Stored data entries:
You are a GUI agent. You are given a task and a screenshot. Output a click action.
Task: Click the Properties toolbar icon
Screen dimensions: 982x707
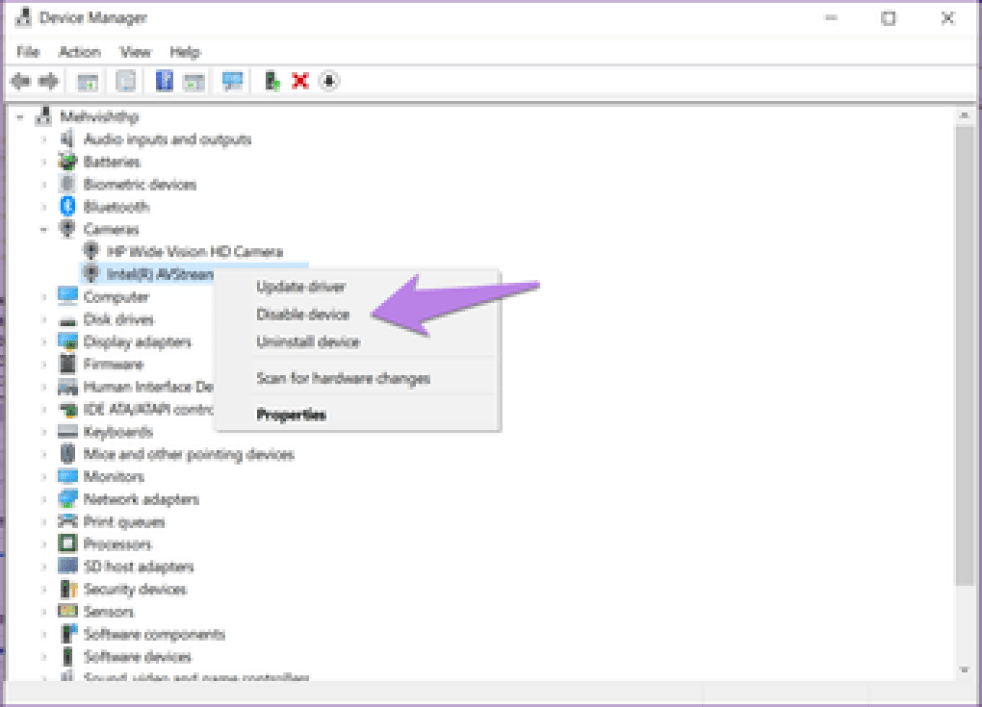coord(126,82)
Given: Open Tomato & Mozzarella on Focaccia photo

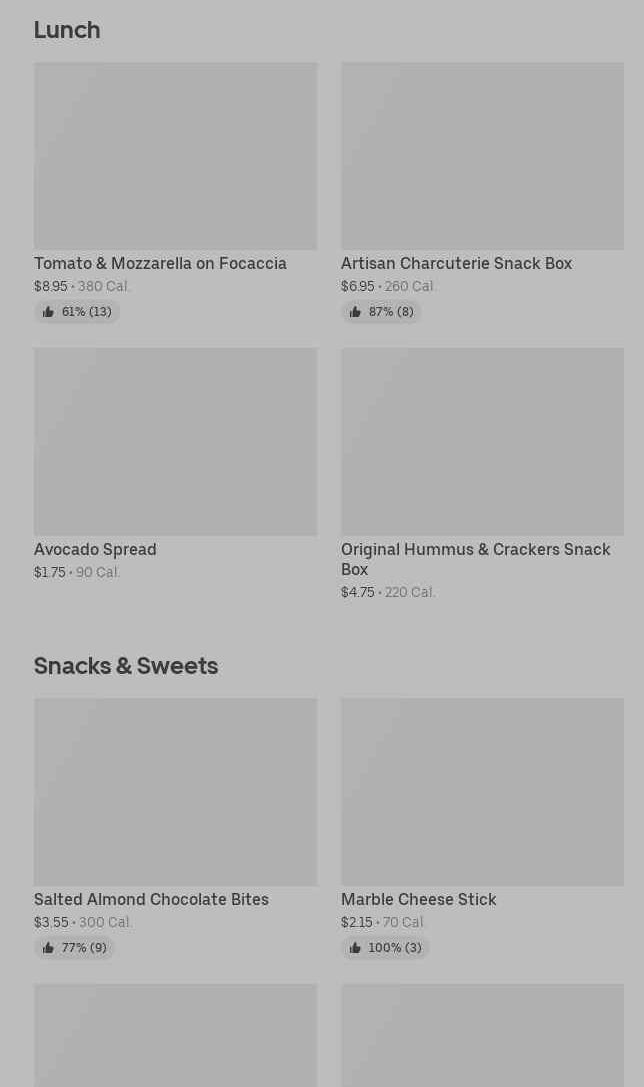Looking at the screenshot, I should click(x=175, y=156).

DIRECTIONS FOR THIS TASK: The entries above must be restated exactly in the answer, and the pictures left out.

WRITTEN SOLUTION:
You are a GUI agent. You are given a task and a screenshot. Output a click action.
Task: Click the Properties toolbar icon
Screen dimensions: 982x707
coord(126,82)
Given: Open Tomato & Mozzarella on Focaccia photo

Looking at the screenshot, I should click(x=175, y=156).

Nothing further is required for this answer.